▸ **YOUR ASSIGNMENT**:
Beginning with the line that includes "You are a GUI" and ending with the last line, print the records exactly, leaving every picture out.

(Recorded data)
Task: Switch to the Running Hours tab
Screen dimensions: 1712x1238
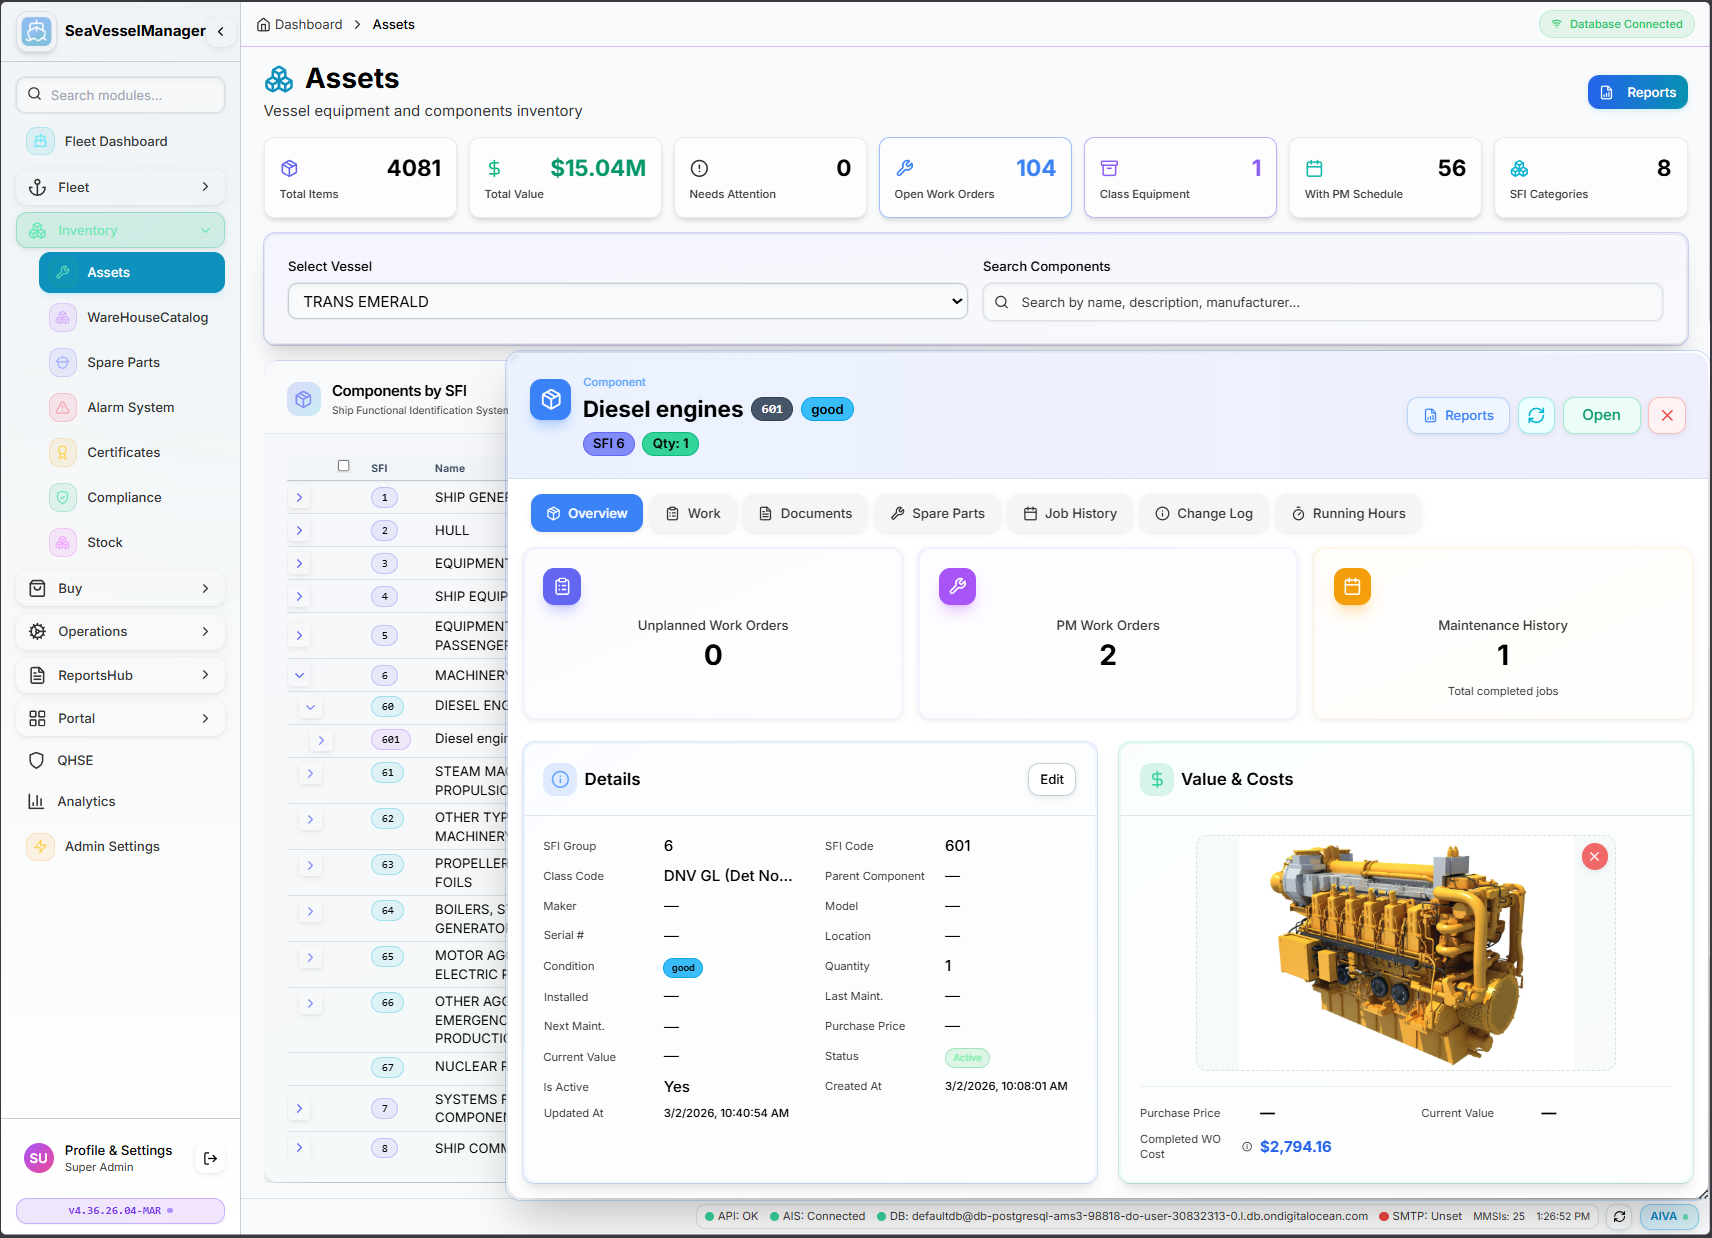Action: 1348,513
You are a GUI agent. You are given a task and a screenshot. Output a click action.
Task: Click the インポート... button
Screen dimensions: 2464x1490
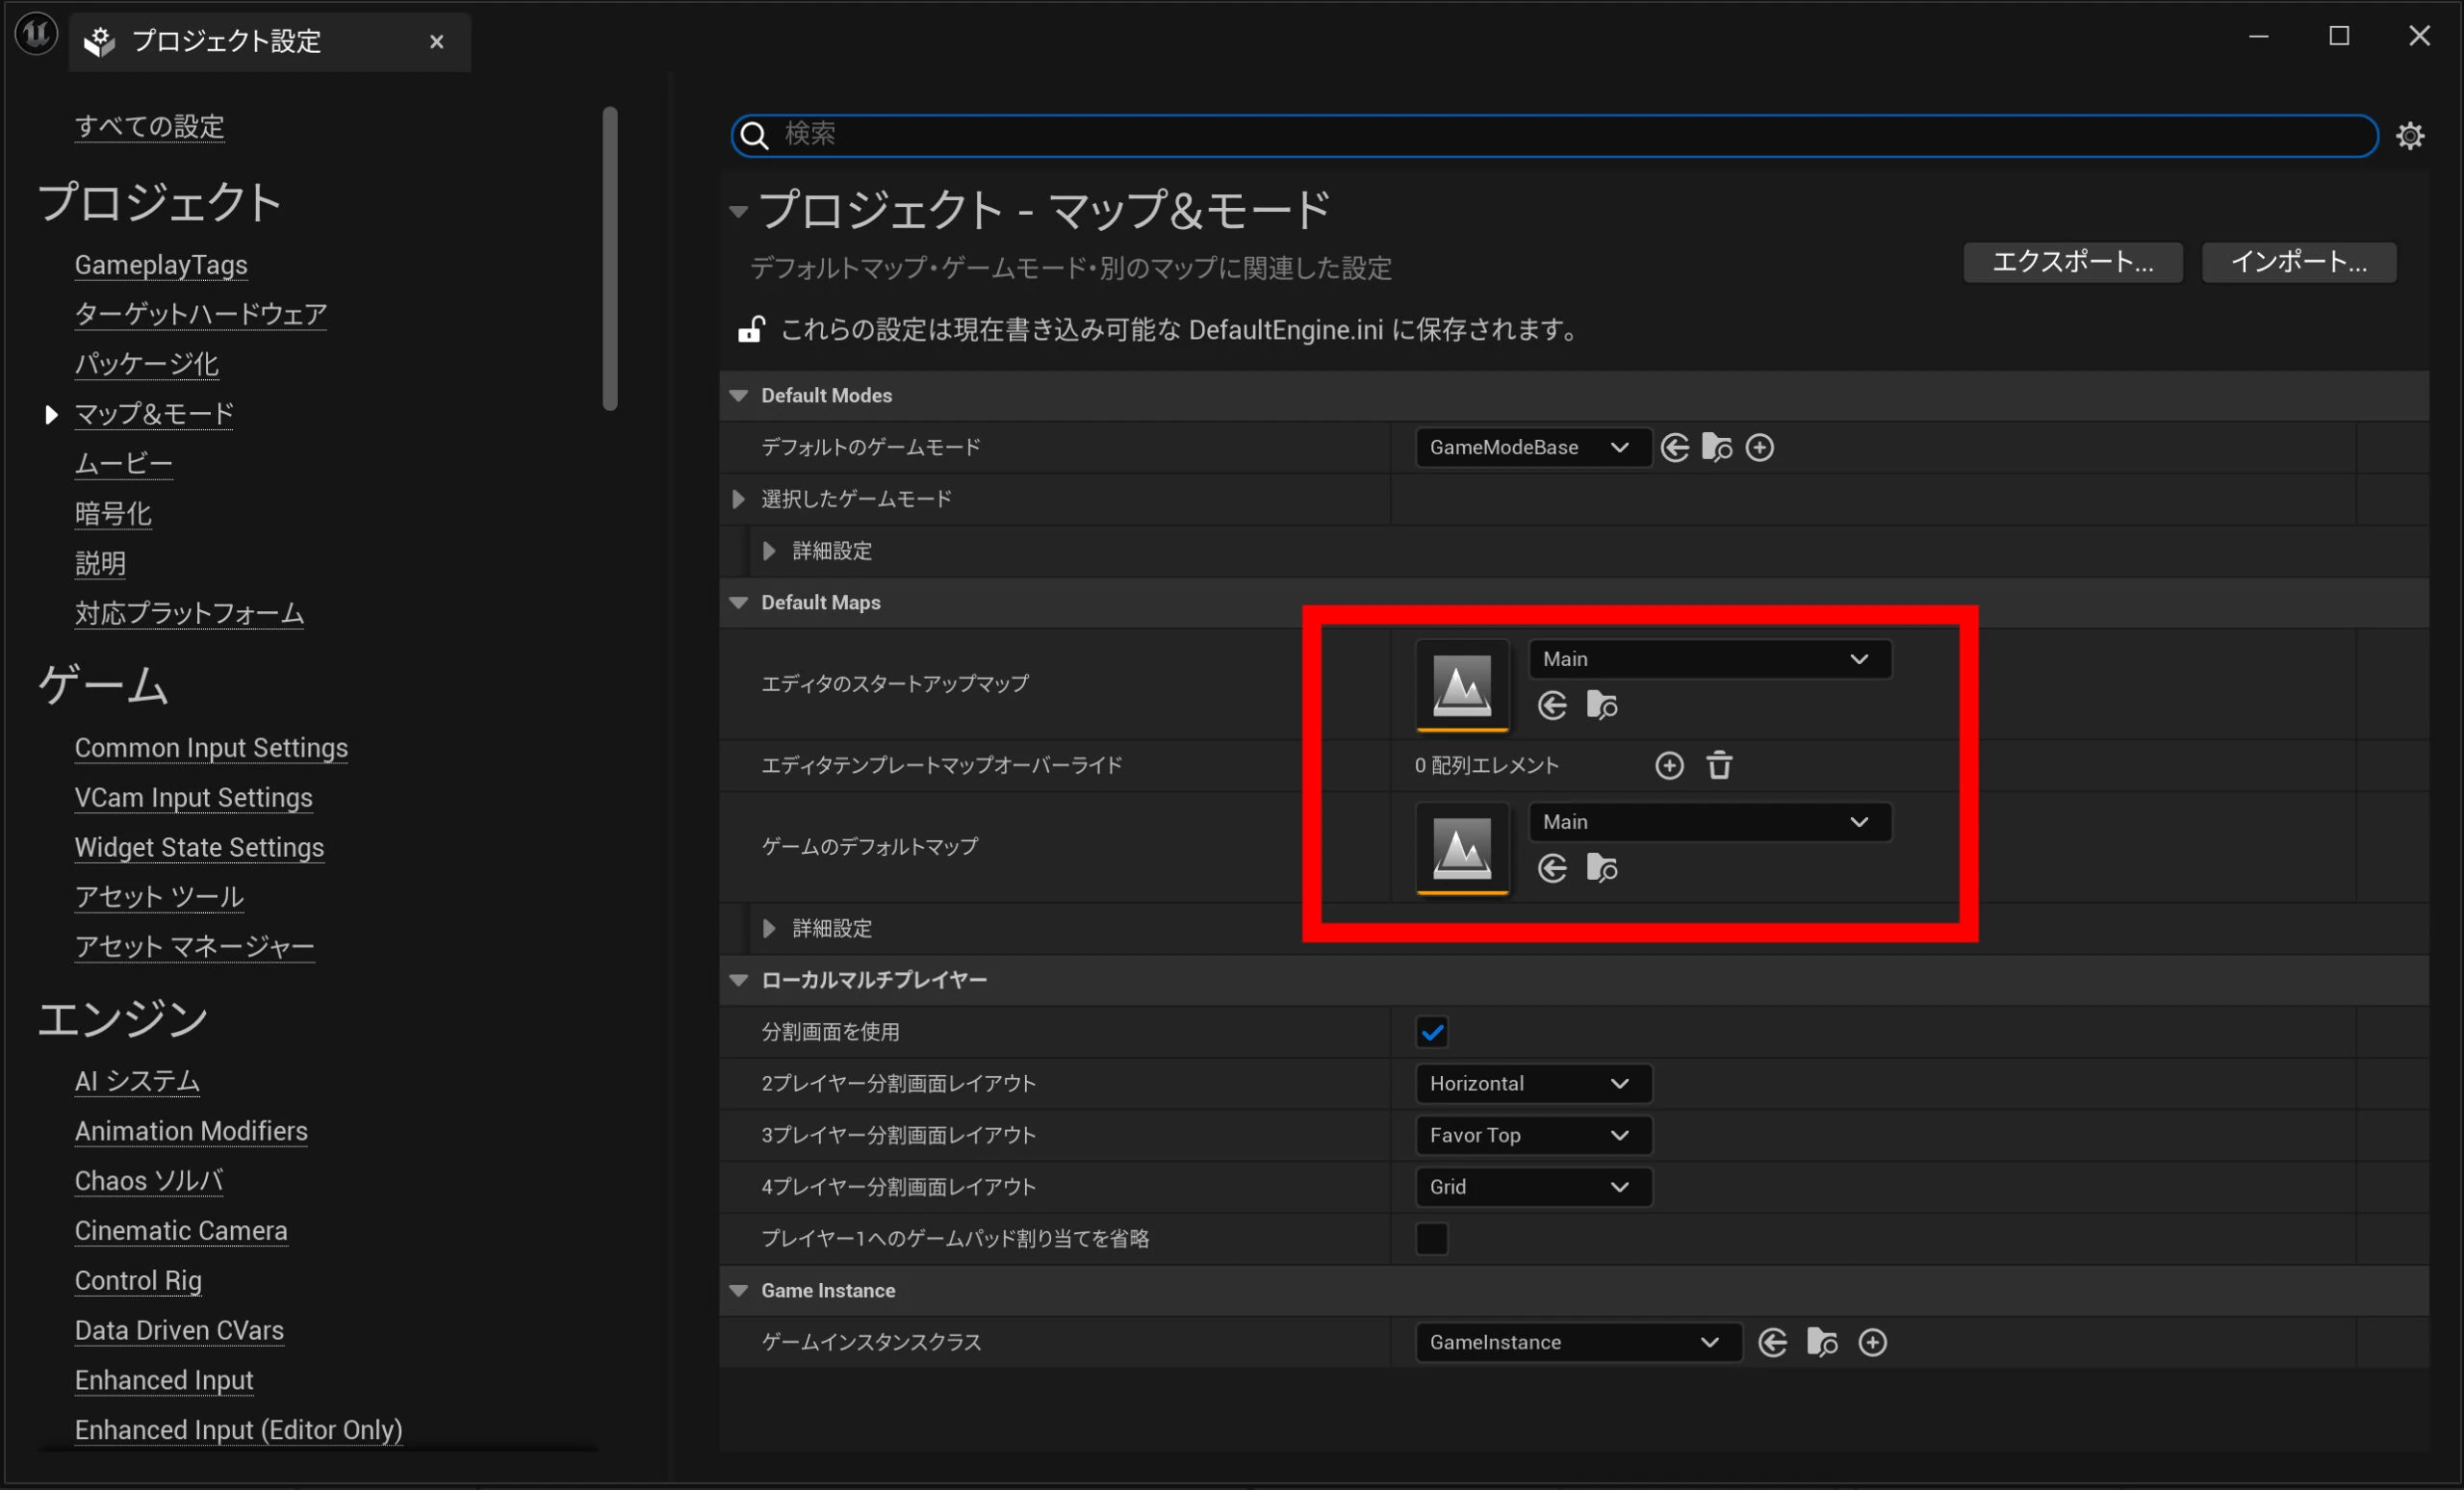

▸ **SOLUTION FOR THIS TASK**:
You are a GUI agent. You are given a task and a screenshot. Output a click action.
Task: Click the インポート... button
Screen dimensions: 2464x1490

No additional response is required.